→ **TASK DIRECTIONS**:
Write out every entry precisely as given, leaving the pictures out.

[Stored data entries]

────────────────

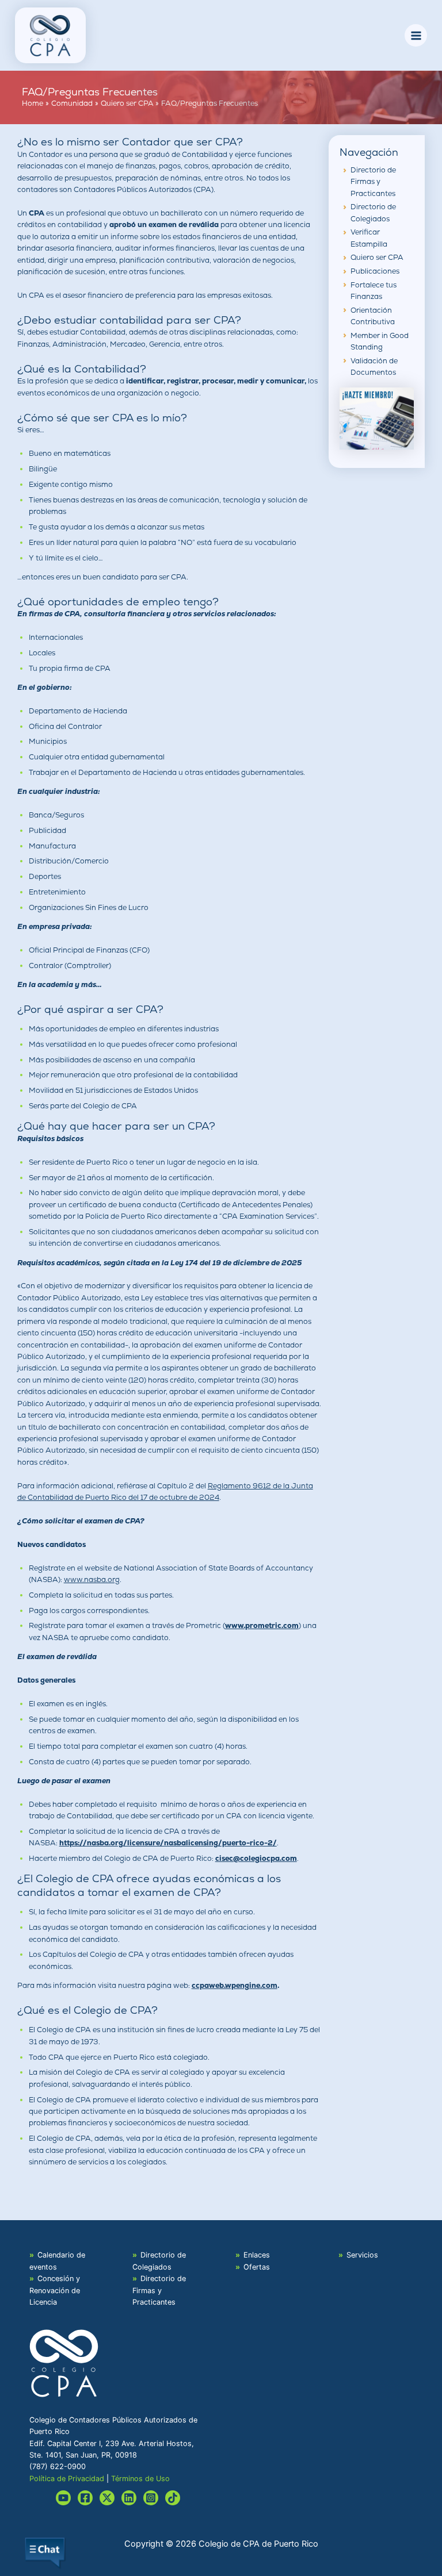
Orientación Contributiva (372, 316)
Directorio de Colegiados (373, 212)
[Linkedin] (128, 2497)
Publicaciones (374, 271)
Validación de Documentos (374, 366)
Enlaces (256, 2255)
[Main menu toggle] (416, 35)
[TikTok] (172, 2497)
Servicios (362, 2255)
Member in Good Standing (379, 341)
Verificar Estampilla (368, 237)
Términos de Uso (140, 2478)
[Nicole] (107, 2497)
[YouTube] (63, 2497)
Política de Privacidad (66, 2478)
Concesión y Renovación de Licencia (54, 2290)
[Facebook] (85, 2497)
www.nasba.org (92, 1579)
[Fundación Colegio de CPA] (377, 417)
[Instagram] (150, 2497)
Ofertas (256, 2267)
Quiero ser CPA (376, 257)
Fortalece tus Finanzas (373, 290)
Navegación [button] (369, 152)
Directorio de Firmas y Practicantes (373, 181)
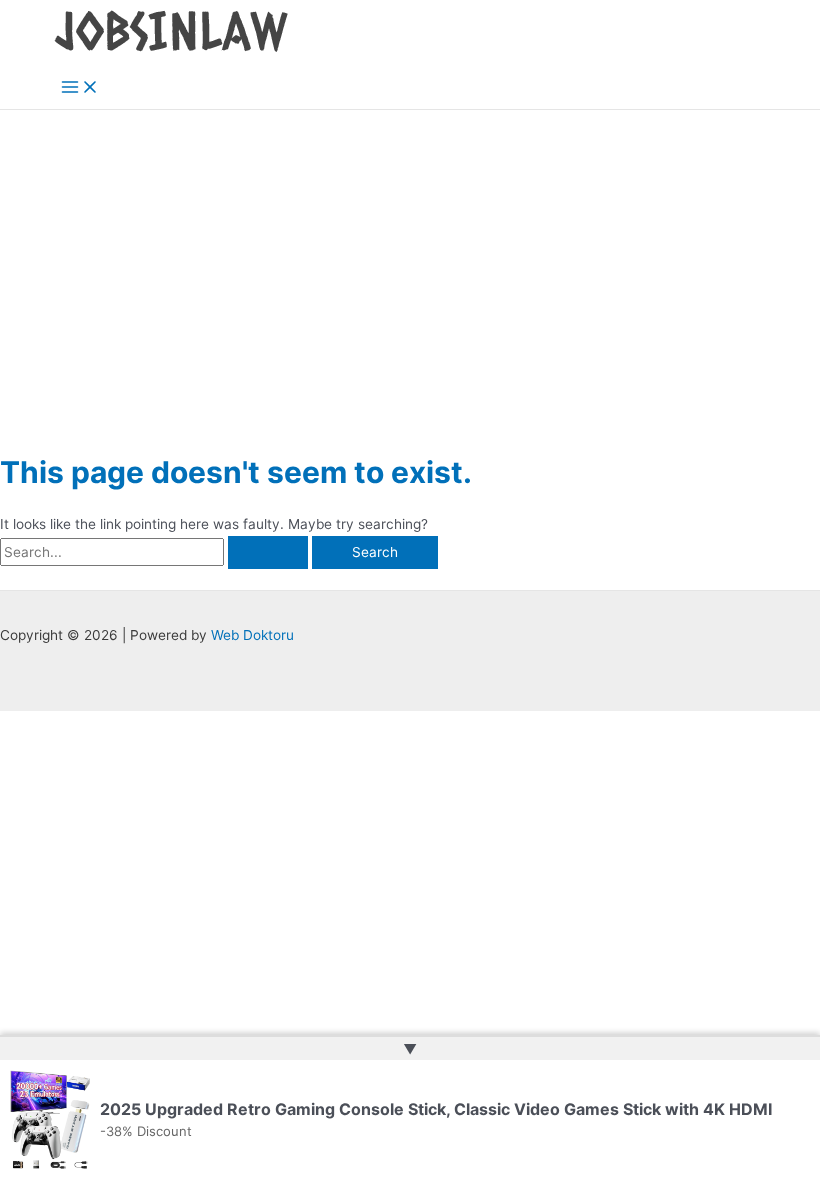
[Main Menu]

────────────────

→ **TASK OUTPUT**:
Orientación Contributiva (372, 316)
Directorio de Colegiados (373, 212)
[Linkedin] (128, 2497)
Publicaciones (374, 271)
Validación de Documentos (374, 366)
Enlaces (256, 2255)
[Main menu toggle] (416, 35)
[TikTok] (172, 2497)
Servicios (362, 2255)
Member in Good Standing (379, 341)
Verificar Estampilla (368, 237)
Términos de Uso (140, 2478)
[Nicole] (107, 2497)
[YouTube] (63, 2497)
Política de Privacidad (66, 2478)
Concesión y Renovación de Licencia (54, 2290)
[Facebook] (85, 2497)
www.nasba.org (92, 1579)
[Fundación Colegio de CPA] (377, 417)
[Instagram] (150, 2497)
Ofertas (256, 2267)
Quiero ser CPA (376, 257)
Fortalece tus Finanzas (373, 290)
Navegación [button] (369, 152)
Directorio de Firmas y Practicantes (373, 181)
[Main Menu]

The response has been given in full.